Part of what draws Corman to these stories is the absence of explicit family accounts. She recalls her grandmother starting to talk about the Holocaust but stopping due to the traumatic nature of the memories. “I valued her emotional stability more than getting the story,” Corman says. “I don’t know more about their direct experience, but that was how it had to be. In some ways, I’m trying to imagine my way into a cultural memory that’s also a family memory.”

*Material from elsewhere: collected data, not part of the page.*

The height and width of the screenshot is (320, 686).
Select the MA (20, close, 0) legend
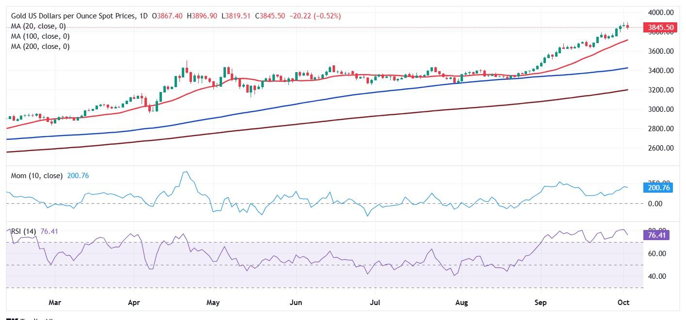tap(40, 26)
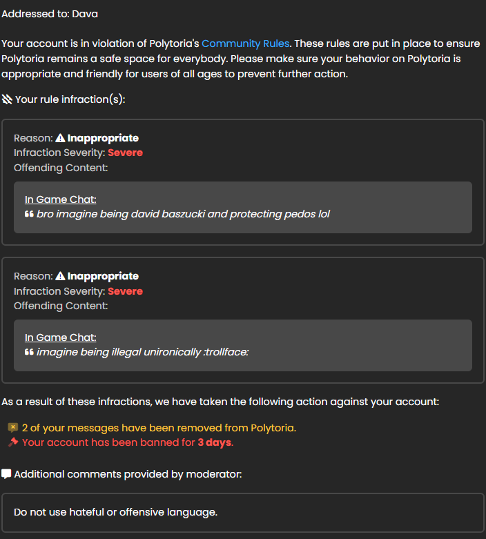Screen dimensions: 486x539
Task: Click the first red "Severe" severity label
Action: (125, 153)
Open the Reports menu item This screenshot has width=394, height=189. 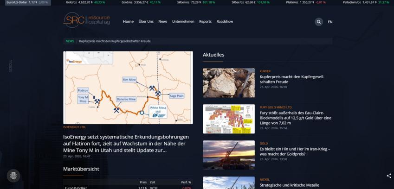pos(205,22)
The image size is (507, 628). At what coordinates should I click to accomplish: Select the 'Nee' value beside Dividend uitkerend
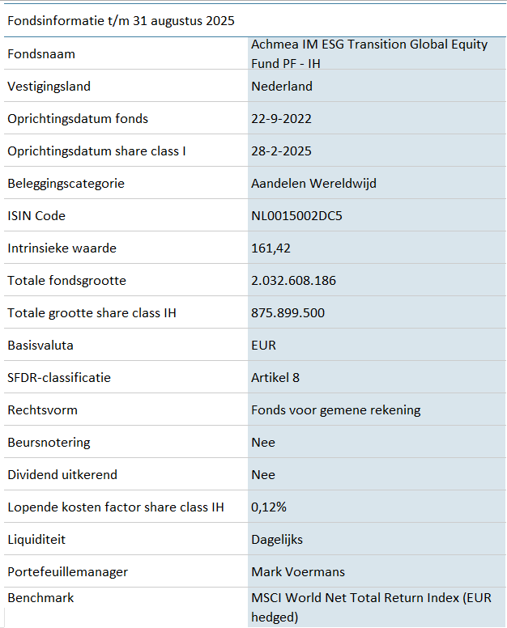click(x=263, y=475)
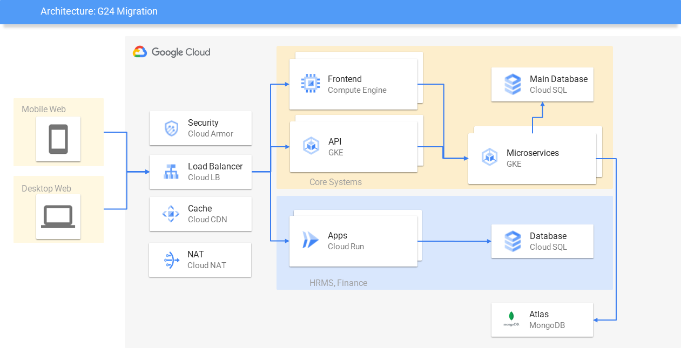
Task: Click the Google Cloud logo
Action: click(172, 52)
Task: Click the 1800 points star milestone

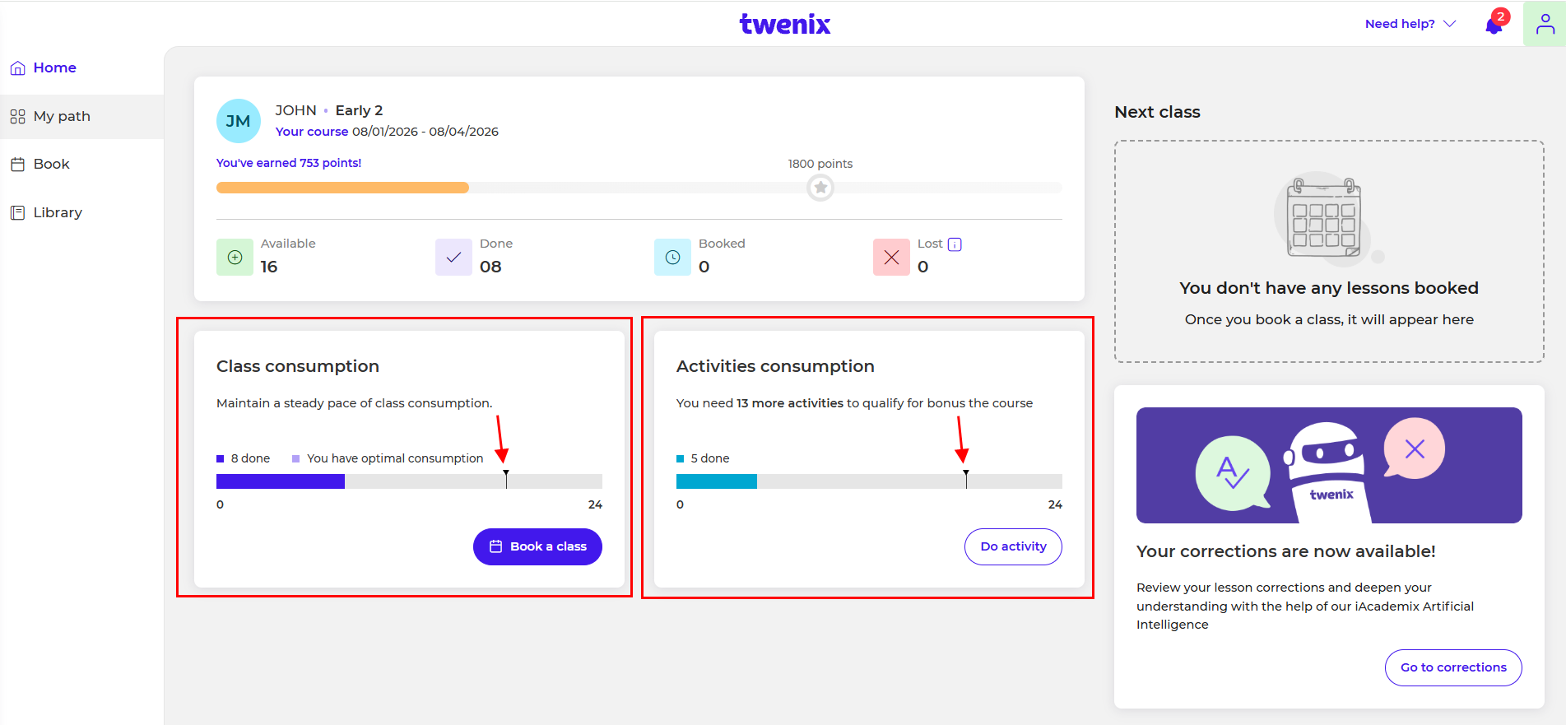Action: (820, 188)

Telling stories about the Holocaust from victims’ perspective resists the Nazis’ own obsession with documenting and mythologizing their atrocities. It was a widespread instinct during the war, too: Art was created everywhere, from concentration camps to hidden attics to forests where partisans retreated. Filmgoers can now watch Charlotte, an animated account of the artist Charlotte Salomon, whose multimedia, semi-fictionalized record of her life prior to her murder at Auschwitz in 1943 has been called the “first graphic novel.”

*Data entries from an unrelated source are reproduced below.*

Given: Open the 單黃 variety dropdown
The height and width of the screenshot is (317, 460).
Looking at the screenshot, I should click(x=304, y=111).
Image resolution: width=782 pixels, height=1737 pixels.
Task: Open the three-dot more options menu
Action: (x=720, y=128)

That said, Corman cautions against elevating the medium of comics too much as a vector for Holocaust storytelling: “The effectiveness is in the creation itself, not in the format.”

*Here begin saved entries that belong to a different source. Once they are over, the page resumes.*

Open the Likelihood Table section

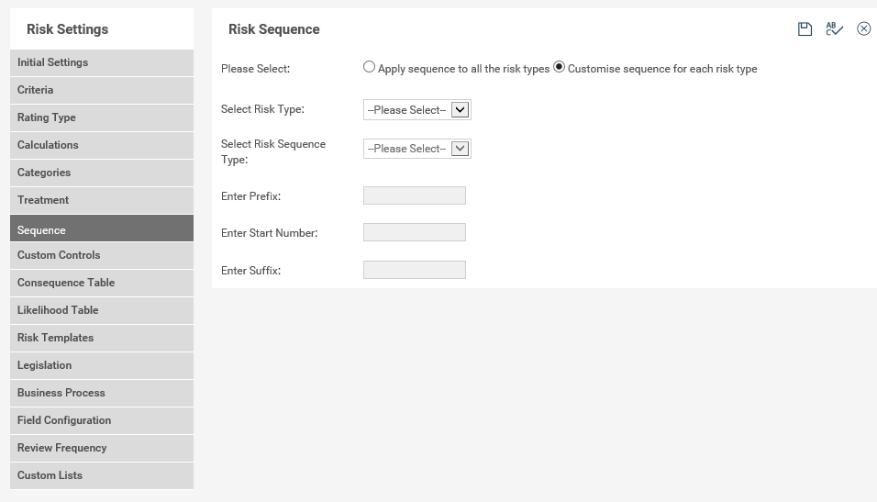[x=102, y=310]
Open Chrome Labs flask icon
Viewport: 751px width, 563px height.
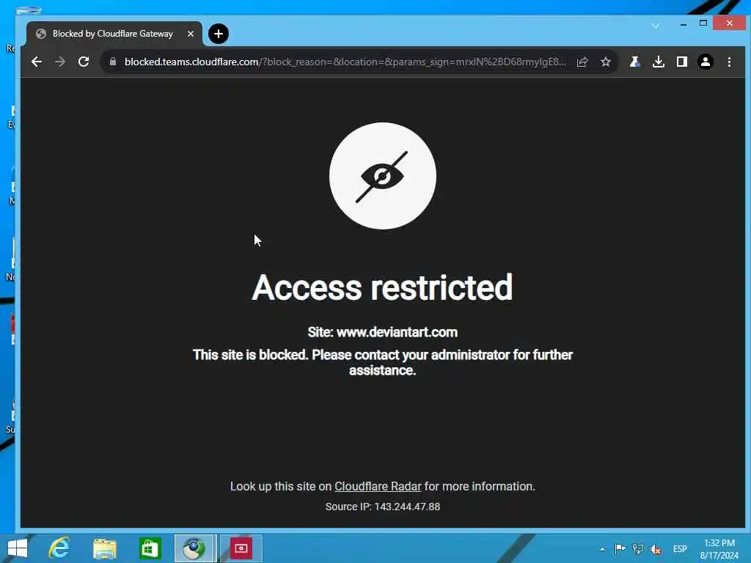(634, 62)

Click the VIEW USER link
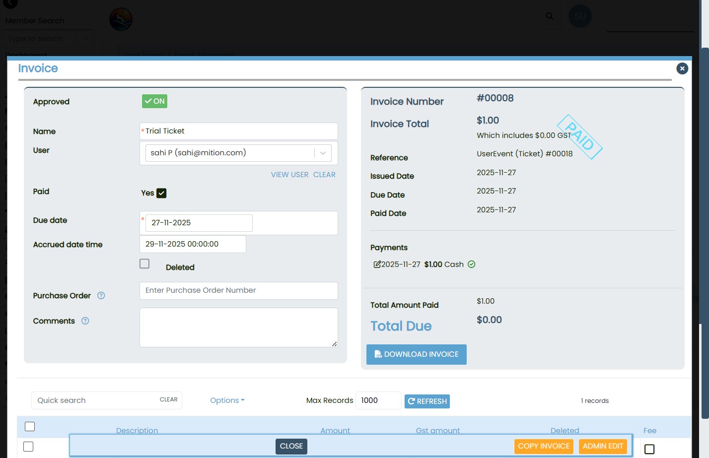click(x=289, y=175)
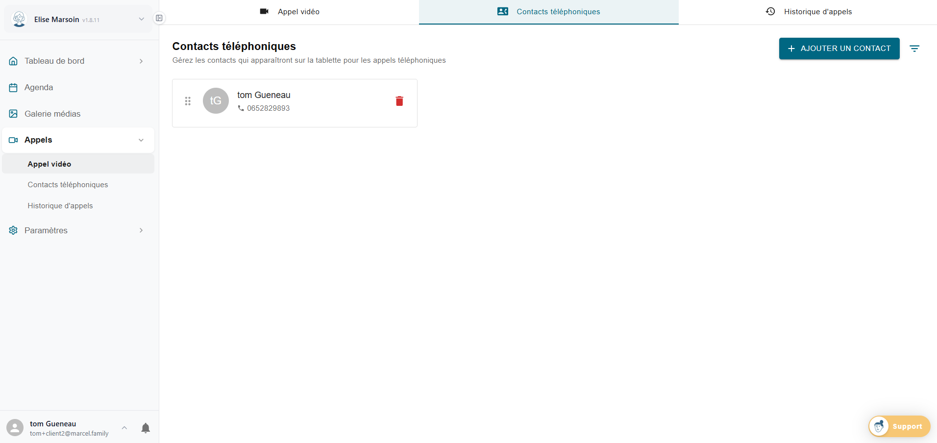The width and height of the screenshot is (937, 443).
Task: Open Agenda from the sidebar
Action: tap(39, 87)
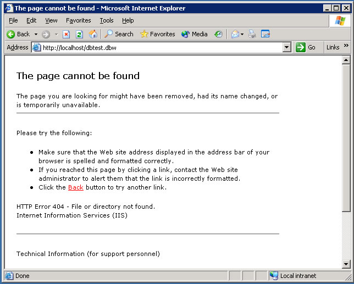
Task: Open the address bar URL dropdown
Action: tap(286, 47)
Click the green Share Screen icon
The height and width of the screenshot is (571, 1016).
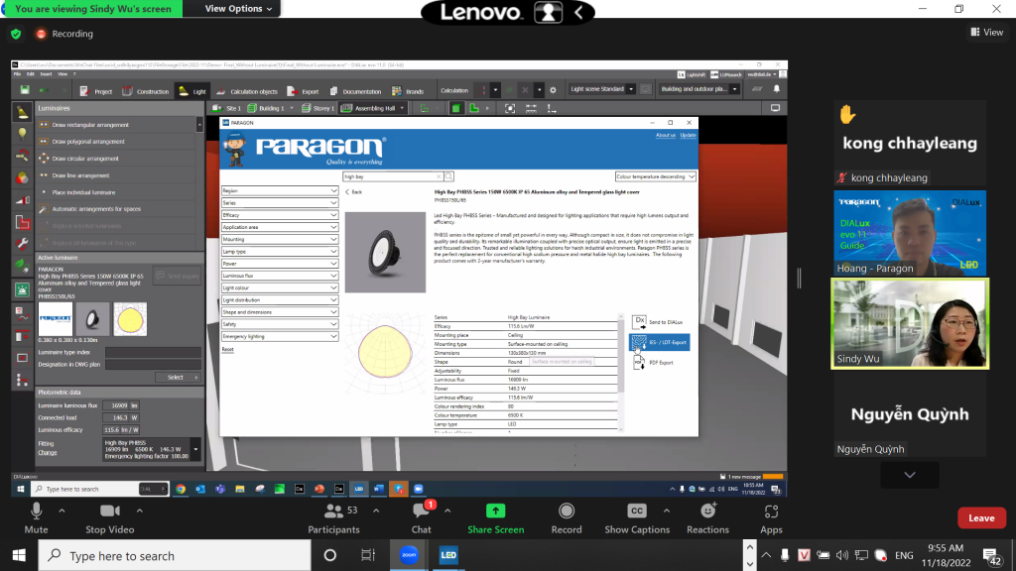[x=495, y=512]
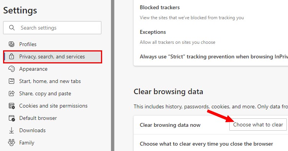Click the Search settings input field
This screenshot has height=151, width=288.
pos(52,28)
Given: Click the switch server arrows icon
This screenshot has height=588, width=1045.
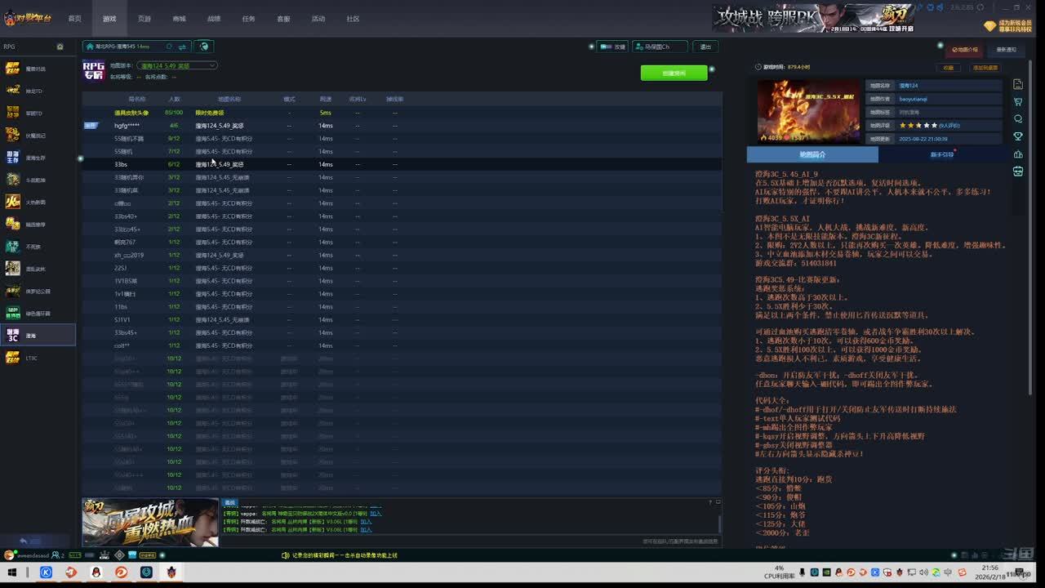Looking at the screenshot, I should 182,47.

At the Nib and in her own comics journalism, Mirk sees nonfiction comics as a means to change “the narratives we tell about ourselves, about our society and about the world.” By telling stories visually, comics can transcend language, age, and even time and space.
“I think [the news] can go over people’s heads when they’re just looking at text on a page,” she says. “What comics can do is create an emotional reality and an empathy in readers.”
Compared to current nonfiction or journalistic comics, “Nazi Death Parade” is straightforward to the point of remove. Mirk likens Froehlich’s statuesque figures to classical Greco-Roman mythology; Corman marvels at how healthy the victims look. There’s no hero to swoop in and save the day, as is often the case in World War II–era propaganda and popular comics. “This doesn’t feel nationalistic to me,” Mirk says. “And there’s no shining light at the end, saying here are nice people to save the day. It feels much more like a visual poem that doesn’t have a good conclusion to it.”
The Bloody Record of Nazi Atrocities was meant to have a sequel focusing on Japan, says Ribbens, but on publication, the pamphlet failed to generate significant sales and resonate broadly with the American public. “Unfortunately, as far as I could find out, it hardly had any impact whatsoever,” he says. Froehlich, too, remains largely a mystery; Ribbens is still trying to track down his death date.
“People were really hesitant to believe in the scale of the atrocity because it was just too fantastical,” says the historian. “I don’t think we should have very high expectations about what it actually meant to the American audience—but the intentions of the makers, we should try to take them very seriously.”